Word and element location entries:
--- --- ---

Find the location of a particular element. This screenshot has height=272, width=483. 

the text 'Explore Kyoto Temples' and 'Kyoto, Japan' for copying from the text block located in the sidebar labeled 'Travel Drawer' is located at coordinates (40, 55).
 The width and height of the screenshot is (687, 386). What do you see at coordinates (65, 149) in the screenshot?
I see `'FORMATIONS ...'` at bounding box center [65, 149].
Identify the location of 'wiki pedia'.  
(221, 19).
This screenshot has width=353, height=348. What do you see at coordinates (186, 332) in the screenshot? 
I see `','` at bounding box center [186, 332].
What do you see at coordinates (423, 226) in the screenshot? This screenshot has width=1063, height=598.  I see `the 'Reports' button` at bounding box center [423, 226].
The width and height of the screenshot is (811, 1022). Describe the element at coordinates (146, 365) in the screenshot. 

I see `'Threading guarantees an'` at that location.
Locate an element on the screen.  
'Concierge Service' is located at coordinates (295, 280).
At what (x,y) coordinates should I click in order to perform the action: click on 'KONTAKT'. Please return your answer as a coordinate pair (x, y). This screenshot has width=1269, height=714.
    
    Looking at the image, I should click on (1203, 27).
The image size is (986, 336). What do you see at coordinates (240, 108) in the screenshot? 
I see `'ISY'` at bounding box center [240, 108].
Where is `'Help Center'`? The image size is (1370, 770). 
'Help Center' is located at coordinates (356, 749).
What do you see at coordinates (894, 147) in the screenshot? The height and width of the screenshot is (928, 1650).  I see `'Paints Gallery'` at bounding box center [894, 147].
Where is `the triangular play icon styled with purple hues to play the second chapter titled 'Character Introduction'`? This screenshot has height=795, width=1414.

--- --- ---

» **STATED EXERCISE**: Rewrite the entries above, changing every "This screenshot has" to "The screen capture has" and leaving everything else as it is.

» **RESULT BELOW**:
Find the location of a particular element. The screen capture has height=272, width=483. 

the text 'Explore Kyoto Temples' and 'Kyoto, Japan' for copying from the text block located in the sidebar labeled 'Travel Drawer' is located at coordinates (40, 55).
 The width and height of the screenshot is (687, 386). What do you see at coordinates (65, 149) in the screenshot?
I see `'FORMATIONS ...'` at bounding box center [65, 149].
Identify the location of 'wiki pedia'.  
(221, 19).
The screen capture has width=353, height=348. What do you see at coordinates (186, 332) in the screenshot? 
I see `','` at bounding box center [186, 332].
What do you see at coordinates (423, 226) in the screenshot? The screen capture has width=1063, height=598.  I see `the 'Reports' button` at bounding box center [423, 226].
The width and height of the screenshot is (811, 1022). Describe the element at coordinates (146, 365) in the screenshot. 

I see `'Threading guarantees an'` at that location.
Locate an element on the screen.  
'Concierge Service' is located at coordinates (295, 280).
At what (x,y) coordinates should I click in order to perform the action: click on 'KONTAKT'. Please return your answer as a coordinate pair (x, y). The screen capture has width=1269, height=714.
    
    Looking at the image, I should click on (1203, 27).
The image size is (986, 336). What do you see at coordinates (240, 108) in the screenshot? 
I see `'ISY'` at bounding box center [240, 108].
Where is `'Help Center'`? The image size is (1370, 770). 
'Help Center' is located at coordinates (356, 749).
What do you see at coordinates (894, 147) in the screenshot? The height and width of the screenshot is (928, 1650).  I see `'Paints Gallery'` at bounding box center [894, 147].
Where is `the triangular play icon styled with purple hues to play the second chapter titled 'Character Introduction'`? The screen capture has height=795, width=1414.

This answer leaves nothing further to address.